We set up some clear goals and priorities for the development. The main principles we followed while developing the X20 auction smart contracts were:

1. Security: Smart contract security is the main priority, as the safety of all users’ funds depends on it.

2. Usability: Using dapps creates an additional hurdle in itself as it requires a wallet, so we wanted to eliminate additional friction and make the auction as user-friendly as possible.

3. Efficiency: The gas cost for some decentralised exchanges far outweighs the actual trading fee, making trading a lot more expensive compared to centralised exchanges. Our auction approach already provides more efficiency because of its batched nature, but we wanted to optimise gas usage even further to make the gas cost negligible compared to trading fees.

Auction Structure

One of the challenges for development was dealing with the timing requirements of running auctions. Auctions can be active and run for any number of hours, but there is also a set period at the end we call finalisation which is necessary to ensure that the correct price and orders are present.

To save on the gas cost of computing the optimal price — the price that maximises the trading volume — we implemented only its verification in the smart contract, so that any incentivised party can compute the optimal price themselves and suggest it to the smart contract, and the smart contract will be able to tell which suggestion is correct. This all happens in the Checking period.

To allow off-chain orders that cost nothing when the order is not filled — including no gas cost for the user — we have added a Reveal period where off-chain orders signed by the user can be submitted by the operator after filtering based on the price and knowing the final price in advance.


We have tried to keep the smart contract relatively simple to reduce the surface for possible errors. Because of this we have implemented all the components in a single smart contract with only the needed functionality. We have also added safeguards to prevent wrong auction execution even if the operator fails or transactions are spammed.

Thorough testing is also necessary to reduce the likelihood of errors. As such, we have tested many different setups with a variety of order types and combinations, different token types that do not exactly conform to the ERC-20 standard, server failure that would cause operator-only functions to not be called in time and a range of extra functionalities.

Having external experts look at the code is vital especially when the users’ funds is at stake and when the code handling them is immutable. We have engaged a third-party to perform a security audit of our smart contract. The audit found no critical issues and the issues it found have been resolved with the exception of two low severity ones. Those two are conceptual limitations that were known in advance and are part of the auction design, necessary for allowing off-chain orders and efficient price computation.


Batched transactions are often used to save gas costs for Ether and token transfers.
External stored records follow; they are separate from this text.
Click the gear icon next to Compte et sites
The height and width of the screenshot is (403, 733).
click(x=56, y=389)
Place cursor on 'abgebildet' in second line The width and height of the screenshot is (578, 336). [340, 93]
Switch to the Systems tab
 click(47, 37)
One of the benefits of running auctions with many orders at once is that it can make use of this technique and greatly reduce the gas cost for any single order. It means that a single Ethereum transaction can submit potentially up to 100 orders at once, reducing the overhead of the transaction cost. However, it also allows us to do the order matching in O(n) time where n is the number of orders, by putting only the verification of the correct price on-chain based on the assumption that incentivised parties will submit the correct price suggestion even if the operator did not.
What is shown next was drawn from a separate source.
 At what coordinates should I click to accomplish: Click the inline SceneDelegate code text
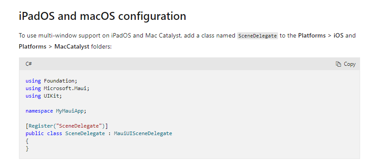(257, 35)
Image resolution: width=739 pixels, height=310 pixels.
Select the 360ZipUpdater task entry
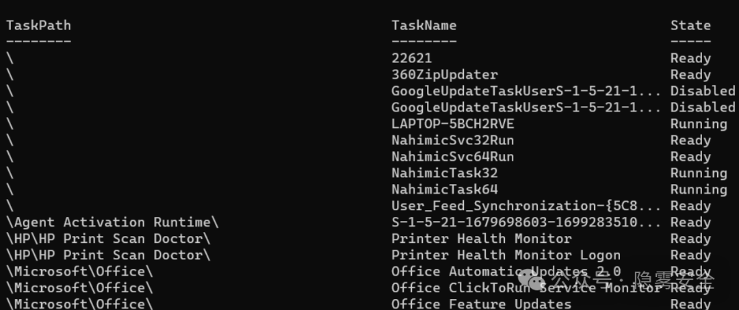click(x=444, y=75)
We have gone through the code very carefully looking at the gas used at every line to eliminate any unnecessary cost. One of the main conclusions is that storage is by far the most expensive operation that we frequently use, and the Solidity compiler makes surprisingly few optimisations to reduce that cost. We therefore decided to store every order in a single uint256 value which includes an id representing the user, the price for the order and the amount. We also added logic to keep storage values in memory if they need to be updated multiples times within the same transaction.

Another way in which we reduce the gas cost, by essentially arbitraging the gas price at different times, is by using what we call a gas reserve that works in a way very similar to GasToken. We can add to the gas reserve by filling up the storage at a time when gas prices are low, and then freeing up that storage and getting a gas refund when finalising the auction if the gas prices are higher. We use all 1s to fill the storage so that it is easily compressible by the client if needed.


In order to keep the user experience as smooth as possible, we have decided to support Ether and ERC-20 tokens directly, without requiring any wrappers such as wETH.

Some tokens do not follow the ERC-20 standard completely and have no return value for the transfer, approve and transferFrom functions. This has historically been ignored because of a bug in Solidity that was only fixed in version 0.4.22. Since we are using Solidity 0.4.24 — which has been audited by Zeppelin thanks to the Augur team — we cannot ignore this issue. We deal with these tokens specifically by defining noReturnTransfer, noReturnApprove and noReturnTransferFrom flags that help the smart contract select the right interface for the token.

We have also implemented some additional features in the smart contract — which are not yet accessible through the UI — that will further streamline the experience.

These features include the depositAndBuy function that allows users to deposit some Ether into the contract and place a buy offer at the same time, so that they only need to confirm one transaction instead of two. The function also allows the smart contract to send the tokens back to the user directly once the auction executes without requiring a separate withdrawal transaction from the user.

We also support ERC-677 tokens by implementing the receiveApproval function that essentially acts as a depositToken or depositAndSell function by utilising the data part of the transferAndCall function which reduces the number of transactions as well.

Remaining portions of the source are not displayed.